O solarengo dia de Primavera desafiou-nos a estender as velas e a arejar as humidades acumuladas pela extensa invernia. O “Escapadinha” é um barquito perfeito para esse langor que, nos idos da invernia, anuncia a chegada da época estival. E assim foi: a débil aragem de sudoeste não deu para navegar a sério, deixando-nos a boiar e a progredir lentamente, com total indolência, ao sabor da brisa preguiçosa — como nós.
Nestas condições, o suave embalar de um pequeno veleiro na baía de Lagos permite gozar essa tranquilidade e encetar calmas conversas que se vão arrastando, à deriva, pelos mais variados assuntos. Com cerca de uma hora deste arrojado périplo marítimo — em que a distância percorrida se poderia medir a palmos, dispensando a enorme milha náutica de tal tarefa — e tendo ligado o motor para mudar de posição (já que eu pretendia um melhor ângulo para fotografar o perfil da cidade), eis que nos aproximamos de um pássaro de bom tamanho que não levanta voo à nossa passagem.
Ao verificarmos que se movia com dificuldade, manobrámos o veleiro e acercámo-nos da ave. O ganso-patola, ou alcatraz, tinha as patas travadas por uma amostra de pesca que, com os seus anzóis cravados nas membranas, impedia o animal de nadar livremente e, com isso, ganhar velocidade para se erguer nos ares. Nadava mal, não voava e parecia esgotado. O bicho estava à rasca — confirmando que não é apenas em terra firme que há seres à rasca.
Manobrámos de forma a prendê-lo, com o croque, pela amostra que lhe imobilizava as patas. E ele, depois de uma breve tentativa de mergulhar, deixou de se debater, e puxámo-lo para bordo. Pacientemente, fui cortando as pontas dos anzóis e desprendendo as piteiras, enquanto o Tó segurava o bicho, evitando que este se debatesse e fizesse com que os anzóis se cravassem nos meus dedos.
Depois, o Tó segurou-o firmemente por uns segundos enquanto eu fotografava — na foto parece que está a exercer uma enorme força sobre o animal, mas não é assim.
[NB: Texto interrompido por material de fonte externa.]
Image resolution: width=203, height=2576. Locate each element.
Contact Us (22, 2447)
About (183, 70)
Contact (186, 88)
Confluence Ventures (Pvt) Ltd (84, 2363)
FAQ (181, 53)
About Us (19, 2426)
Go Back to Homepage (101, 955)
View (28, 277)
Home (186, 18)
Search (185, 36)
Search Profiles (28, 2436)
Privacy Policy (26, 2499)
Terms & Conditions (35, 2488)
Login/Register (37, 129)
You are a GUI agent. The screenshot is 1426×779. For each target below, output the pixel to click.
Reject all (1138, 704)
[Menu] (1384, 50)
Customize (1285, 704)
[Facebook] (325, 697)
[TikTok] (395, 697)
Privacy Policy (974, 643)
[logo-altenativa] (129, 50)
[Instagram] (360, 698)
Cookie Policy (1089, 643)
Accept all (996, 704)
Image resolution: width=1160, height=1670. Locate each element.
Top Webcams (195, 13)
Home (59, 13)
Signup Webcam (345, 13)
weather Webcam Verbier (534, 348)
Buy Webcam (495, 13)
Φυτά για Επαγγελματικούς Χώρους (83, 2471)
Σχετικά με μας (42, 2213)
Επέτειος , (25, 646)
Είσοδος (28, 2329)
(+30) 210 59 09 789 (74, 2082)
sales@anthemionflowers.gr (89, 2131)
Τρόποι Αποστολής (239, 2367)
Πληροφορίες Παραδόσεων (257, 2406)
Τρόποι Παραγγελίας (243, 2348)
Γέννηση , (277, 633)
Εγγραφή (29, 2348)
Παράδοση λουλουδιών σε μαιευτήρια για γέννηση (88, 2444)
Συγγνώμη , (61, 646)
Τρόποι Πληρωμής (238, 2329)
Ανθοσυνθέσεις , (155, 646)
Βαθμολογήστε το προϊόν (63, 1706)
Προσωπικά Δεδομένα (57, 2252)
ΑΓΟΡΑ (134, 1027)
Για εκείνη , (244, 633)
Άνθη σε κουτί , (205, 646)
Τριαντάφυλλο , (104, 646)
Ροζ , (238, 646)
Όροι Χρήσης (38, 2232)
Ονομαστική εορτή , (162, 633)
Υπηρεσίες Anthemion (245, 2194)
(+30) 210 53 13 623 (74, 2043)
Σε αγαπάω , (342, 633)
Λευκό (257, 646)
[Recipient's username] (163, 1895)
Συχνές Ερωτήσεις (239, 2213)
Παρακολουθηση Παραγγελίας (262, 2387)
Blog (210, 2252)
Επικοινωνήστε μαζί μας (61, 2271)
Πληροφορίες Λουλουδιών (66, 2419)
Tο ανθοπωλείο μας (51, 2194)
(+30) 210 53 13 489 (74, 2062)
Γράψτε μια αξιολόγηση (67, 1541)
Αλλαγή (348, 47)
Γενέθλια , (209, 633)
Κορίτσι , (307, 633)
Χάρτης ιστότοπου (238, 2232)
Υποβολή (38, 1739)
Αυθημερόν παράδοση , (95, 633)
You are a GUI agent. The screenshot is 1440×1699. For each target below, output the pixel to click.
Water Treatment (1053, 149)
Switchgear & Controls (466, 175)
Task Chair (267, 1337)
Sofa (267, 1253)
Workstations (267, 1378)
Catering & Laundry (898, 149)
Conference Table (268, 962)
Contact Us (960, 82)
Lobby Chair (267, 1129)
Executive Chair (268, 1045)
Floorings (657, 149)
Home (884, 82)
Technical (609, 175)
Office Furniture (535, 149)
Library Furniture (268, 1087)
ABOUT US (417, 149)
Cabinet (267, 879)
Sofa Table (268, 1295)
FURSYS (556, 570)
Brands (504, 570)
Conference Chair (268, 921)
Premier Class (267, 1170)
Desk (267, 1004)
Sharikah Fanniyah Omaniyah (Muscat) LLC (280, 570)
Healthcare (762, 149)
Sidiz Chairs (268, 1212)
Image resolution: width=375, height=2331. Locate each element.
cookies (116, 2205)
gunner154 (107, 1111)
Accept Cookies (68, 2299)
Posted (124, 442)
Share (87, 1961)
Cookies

Da operação propriamente dita não há fotos, senão do antes e do depois, bem como da artimanha piscatória que atraiçoa tantas aves aquáticas.
Livre da mortal armadilha, o ganso-patola lá ficou a boiar, exercitando as asas — talvez recuperando da fadiga física e do abalo de ter sido agarrado por mãos humanas.
Este estava à rasca, mas safou-se — ou assim parece.